Cancer immunotherapy has revolutionized oncology, yet only a fraction of patients respond. Our previous work revealed that T cells rapidly deploy translational machinery during activation within the tumor microenvironment, raising questions about how translational regulation affects T cell trajectories in tumors. Regulatory T cells (Tregs) - the master orchestrators of immune suppression - represent a critical barrier to effective anti-tumor immunity. Despite their crucial role, the translational landscape shaping Treg function within tumors remains largely unexplored.

We performed multifocal analysis of tumor infiltrating lymphocytes (TILs) translatomes in pleural mesothelioma (PM) and lung cancer (NSCLC). We developed CITePuro-seq technology to simultaneously capture, for the first time, single-cell translation and gene expression in human lymphocytes. Single-cell metabolic activity was analyzed using a microfluidic system with pH-sensitive fluorescence.
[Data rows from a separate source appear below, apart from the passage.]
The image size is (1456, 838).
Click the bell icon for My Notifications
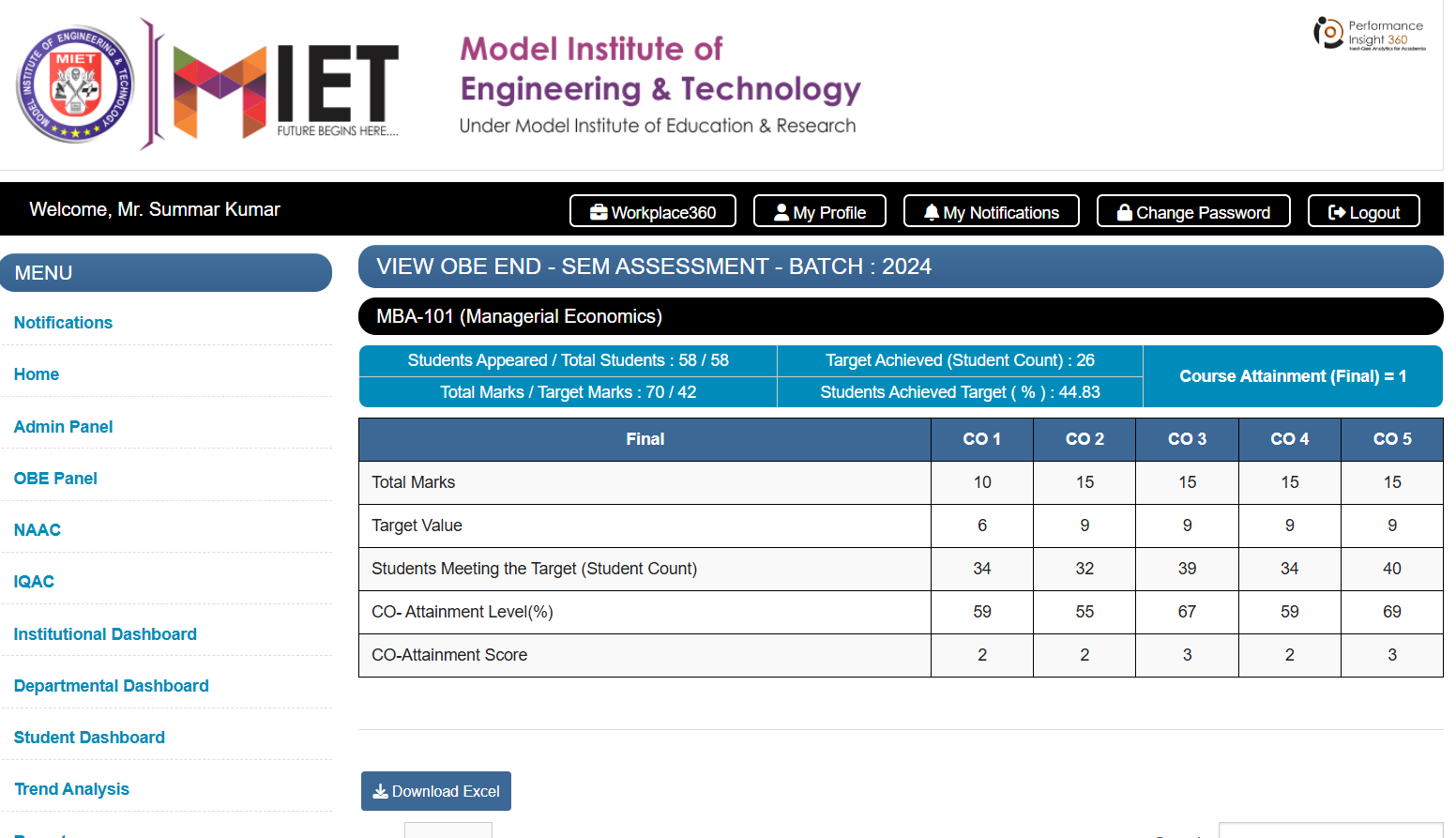click(x=931, y=211)
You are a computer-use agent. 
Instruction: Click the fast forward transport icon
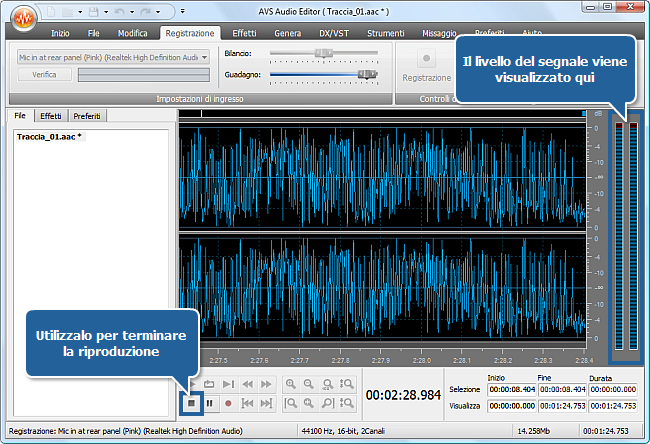pos(266,384)
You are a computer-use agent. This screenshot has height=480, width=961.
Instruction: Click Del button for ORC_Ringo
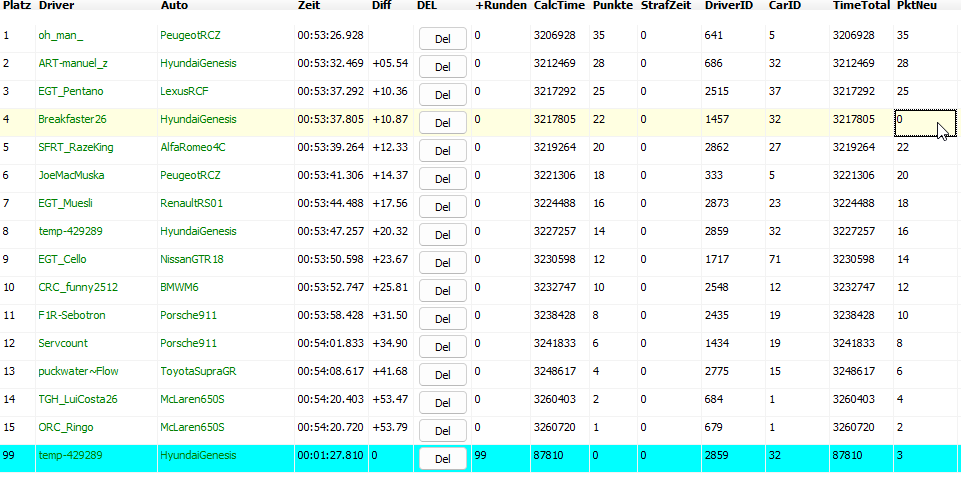[x=442, y=431]
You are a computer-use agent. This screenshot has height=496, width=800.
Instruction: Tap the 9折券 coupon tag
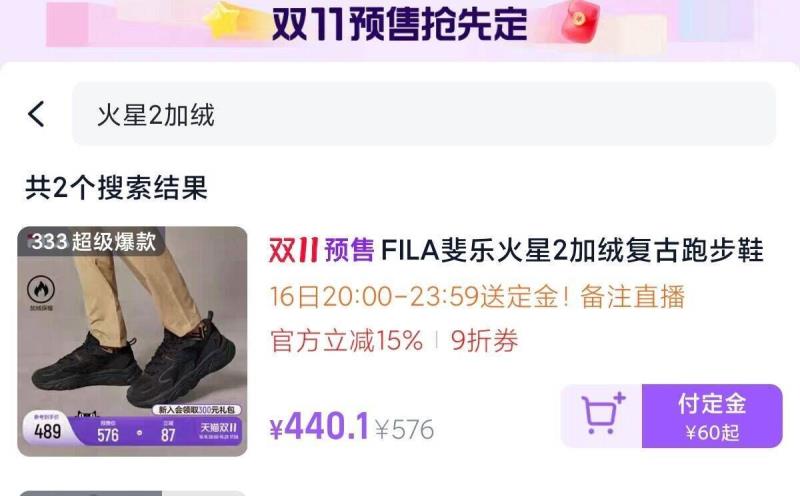click(484, 340)
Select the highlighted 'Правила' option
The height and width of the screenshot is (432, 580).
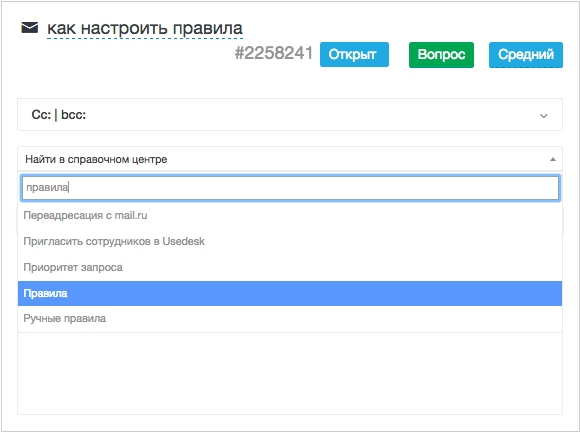pos(290,293)
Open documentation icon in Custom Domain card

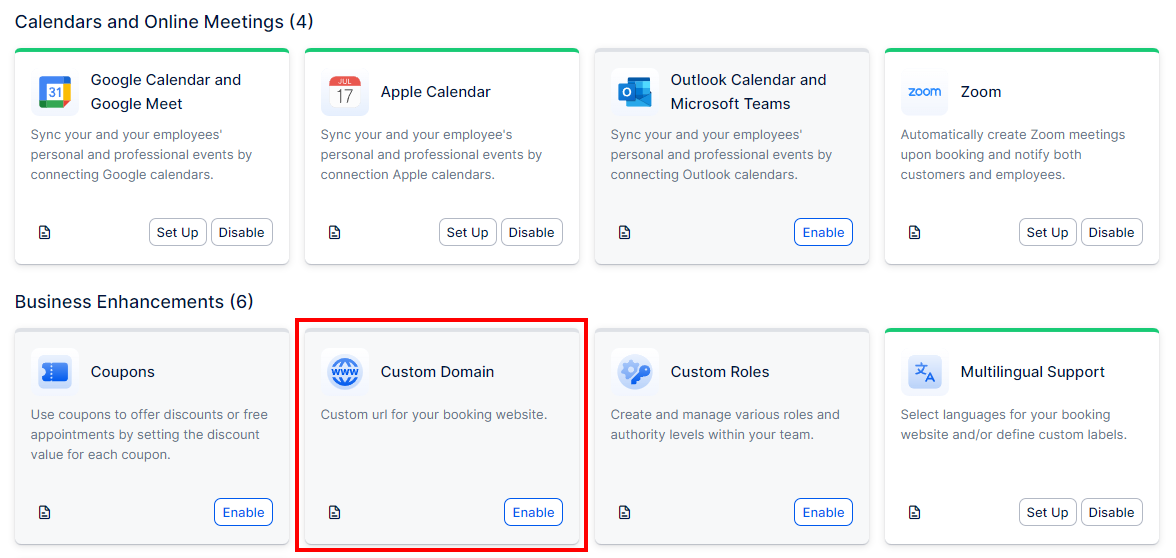tap(334, 512)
Our discovery reveals a striking translational divergence in TILs across tumor types: 1. CD4+ T cells exhibit dramatically higher translation rates in mesothelioma compared to lung cancer, with actively translating Tregs predominating in PM, 2. translation is not uniformly active in the tumor and 3) specific genes are controlled at the translational level. Transcriptomic analysis revealed significant heterogeneity in Treg populations between PM and NSCLC. Moreover PM-associated Tregs exhibited a distinct signature enriched for translational machinery. Patient-specific Treg profiles revealed two clusters with divergent signatures. Using CITePuro-seq, we associated single-cell RNA sequencing with direct measurement of translational activity. The superimposition of the the translational activity of CD4+ Tregs with their transcriptional profile leads to cluster highly suppressive cells and to define known and novel subtypes of Tregs by differential translation. Remarkably, our in vitro translational signature manifested in vivo in PM tumors, with tumor hypoxia emerging as a critical driver of Treg translational reprogramming and metabolic adaptation. Most surprisingly, Tregs with different translation levels exhibited functional versatility beyond immunosuppression, revealing an unexpected plasticity.
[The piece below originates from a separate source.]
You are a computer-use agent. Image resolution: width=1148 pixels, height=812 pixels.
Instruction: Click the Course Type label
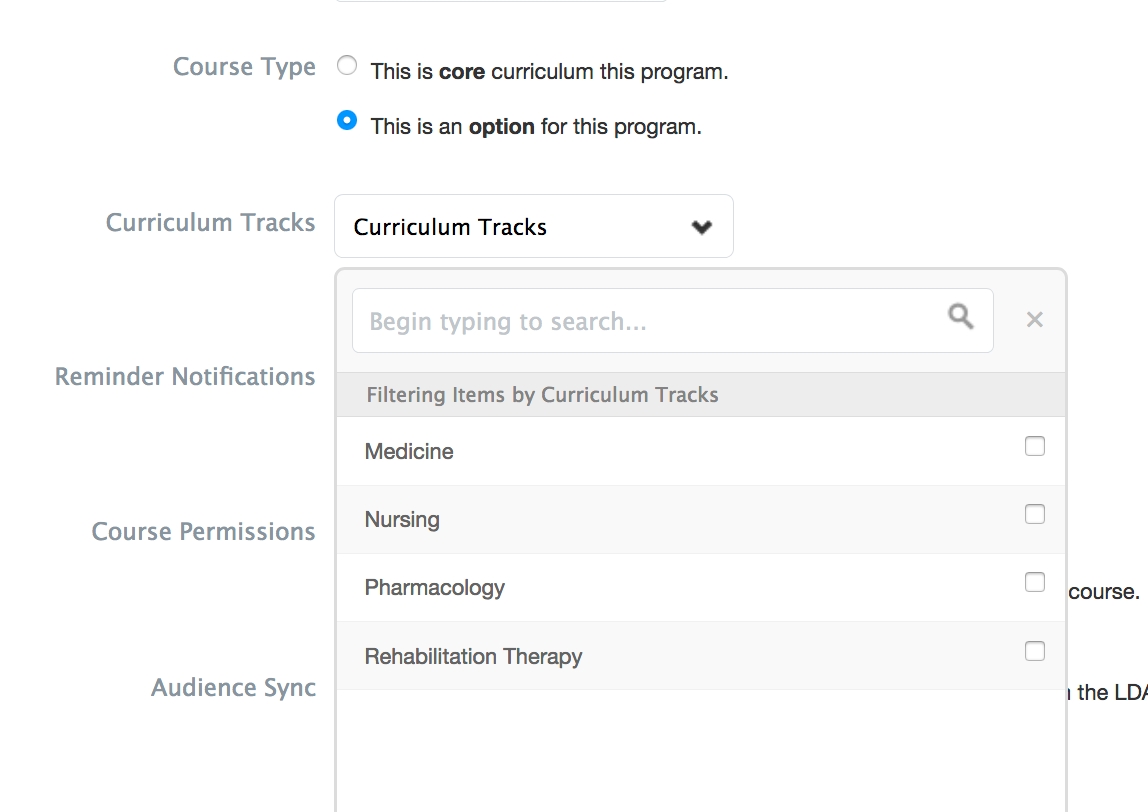(x=244, y=67)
Our findings establish translation as the hidden regulator shaping T cell fate in the tumor microenvironment. The differences in translational potential across TILs reveal how tumor-specific factors reprogram cellular function independently of transcription. This demonstrates why purely transcription-based analyses can be misleading. Our work identifies translational control as a previously unrecognized checkpoint in TIL programming, suggesting a promising avenue for enhancing immunotherapy.